"""

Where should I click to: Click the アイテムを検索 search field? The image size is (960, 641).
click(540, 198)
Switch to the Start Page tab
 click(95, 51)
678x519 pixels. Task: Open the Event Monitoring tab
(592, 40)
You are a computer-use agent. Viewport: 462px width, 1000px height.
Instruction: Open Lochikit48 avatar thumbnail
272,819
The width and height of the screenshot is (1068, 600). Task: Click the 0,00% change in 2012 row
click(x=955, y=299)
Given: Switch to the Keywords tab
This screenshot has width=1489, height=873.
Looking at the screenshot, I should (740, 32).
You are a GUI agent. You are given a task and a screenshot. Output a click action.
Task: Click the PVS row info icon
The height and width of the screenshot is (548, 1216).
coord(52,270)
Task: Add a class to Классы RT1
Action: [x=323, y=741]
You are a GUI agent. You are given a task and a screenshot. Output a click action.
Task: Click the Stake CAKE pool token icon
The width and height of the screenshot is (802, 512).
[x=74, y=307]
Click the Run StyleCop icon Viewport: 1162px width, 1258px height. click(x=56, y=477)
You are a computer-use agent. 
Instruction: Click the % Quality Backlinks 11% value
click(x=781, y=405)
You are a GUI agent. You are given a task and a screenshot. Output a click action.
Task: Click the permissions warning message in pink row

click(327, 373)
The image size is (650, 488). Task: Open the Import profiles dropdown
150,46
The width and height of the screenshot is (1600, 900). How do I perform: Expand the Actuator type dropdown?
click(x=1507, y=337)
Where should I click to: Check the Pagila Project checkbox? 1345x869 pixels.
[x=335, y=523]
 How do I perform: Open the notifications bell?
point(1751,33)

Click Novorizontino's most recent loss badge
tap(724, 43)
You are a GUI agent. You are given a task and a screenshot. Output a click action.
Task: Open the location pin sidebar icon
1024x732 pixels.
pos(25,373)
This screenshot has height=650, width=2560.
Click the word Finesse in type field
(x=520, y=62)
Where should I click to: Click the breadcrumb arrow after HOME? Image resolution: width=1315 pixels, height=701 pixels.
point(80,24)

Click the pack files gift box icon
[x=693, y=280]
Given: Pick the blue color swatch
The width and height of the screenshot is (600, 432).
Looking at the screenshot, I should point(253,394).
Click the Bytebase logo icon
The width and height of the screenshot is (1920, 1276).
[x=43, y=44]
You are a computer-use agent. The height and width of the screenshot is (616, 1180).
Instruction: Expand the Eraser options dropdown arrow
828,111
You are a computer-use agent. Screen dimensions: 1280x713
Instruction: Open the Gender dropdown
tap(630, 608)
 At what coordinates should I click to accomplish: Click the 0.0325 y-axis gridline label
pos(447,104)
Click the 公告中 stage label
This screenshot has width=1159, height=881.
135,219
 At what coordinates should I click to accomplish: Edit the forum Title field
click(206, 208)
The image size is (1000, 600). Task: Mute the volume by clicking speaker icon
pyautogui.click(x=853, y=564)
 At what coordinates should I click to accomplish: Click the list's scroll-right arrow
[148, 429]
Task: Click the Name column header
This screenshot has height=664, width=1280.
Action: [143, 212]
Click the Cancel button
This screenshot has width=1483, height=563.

"""

*Required work*:
All records must be transcribed exactly, with none left out.

*Problem solution*:
Where should I click to: Click the アイテムを検索 search field? The image size is (960, 641).
click(540, 198)
Switch to the Start Page tab
 click(95, 51)
678x519 pixels. Task: Open the Event Monitoring tab
(592, 40)
You are a computer-use agent. Viewport: 462px width, 1000px height.
Instruction: Open Lochikit48 avatar thumbnail
272,819
The width and height of the screenshot is (1068, 600). Task: Click the 0,00% change in 2012 row
click(x=955, y=299)
Given: Switch to the Keywords tab
This screenshot has width=1489, height=873.
Looking at the screenshot, I should (740, 32).
You are a GUI agent. You are given a task and a screenshot. Output a click action.
Task: Click the PVS row info icon
The height and width of the screenshot is (548, 1216).
coord(52,270)
Task: Add a class to Классы RT1
Action: [x=323, y=741]
You are a GUI agent. You are given a task and a screenshot. Output a click action.
Task: Click the Stake CAKE pool token icon
The width and height of the screenshot is (802, 512).
[x=74, y=307]
Click the Run StyleCop icon Viewport: 1162px width, 1258px height. click(x=56, y=477)
You are a computer-use agent. 
Instruction: Click the % Quality Backlinks 11% value
click(x=781, y=405)
You are a GUI agent. You are given a task and a screenshot. Output a click action.
Task: Click the permissions warning message in pink row

click(327, 373)
The image size is (650, 488). Task: Open the Import profiles dropdown
150,46
The width and height of the screenshot is (1600, 900). How do I perform: Expand the Actuator type dropdown?
click(x=1507, y=337)
Where should I click to: Check the Pagila Project checkbox? 1345x869 pixels.
[x=335, y=523]
 How do I perform: Open the notifications bell?
point(1751,33)

Click Novorizontino's most recent loss badge
tap(724, 43)
You are a GUI agent. You are given a task and a screenshot. Output a click action.
Task: Open the location pin sidebar icon
1024x732 pixels.
pos(25,373)
This screenshot has height=650, width=2560.
Click the word Finesse in type field
(x=520, y=62)
Where should I click to: Click the breadcrumb arrow after HOME? Image resolution: width=1315 pixels, height=701 pixels.
point(80,24)

Click the pack files gift box icon
[x=693, y=280]
Given: Pick the blue color swatch
The width and height of the screenshot is (600, 432).
Looking at the screenshot, I should point(253,394).
Click the Bytebase logo icon
The width and height of the screenshot is (1920, 1276).
[x=43, y=44]
You are a computer-use agent. The height and width of the screenshot is (616, 1180).
Instruction: Expand the Eraser options dropdown arrow
828,111
You are a computer-use agent. Screen dimensions: 1280x713
Instruction: Open the Gender dropdown
tap(630, 608)
 At what coordinates should I click to accomplish: Click the 0.0325 y-axis gridline label
pos(447,104)
Click the 公告中 stage label
This screenshot has width=1159, height=881.
135,219
 At what coordinates should I click to accomplish: Edit the forum Title field
click(206, 208)
The image size is (1000, 600). Task: Mute the volume by clicking speaker icon
pyautogui.click(x=853, y=564)
 At what coordinates should I click to accomplish: Click the list's scroll-right arrow
[148, 429]
Task: Click the Name column header
This screenshot has height=664, width=1280.
Action: [143, 212]
Click the Cancel button
This screenshot has width=1483, height=563.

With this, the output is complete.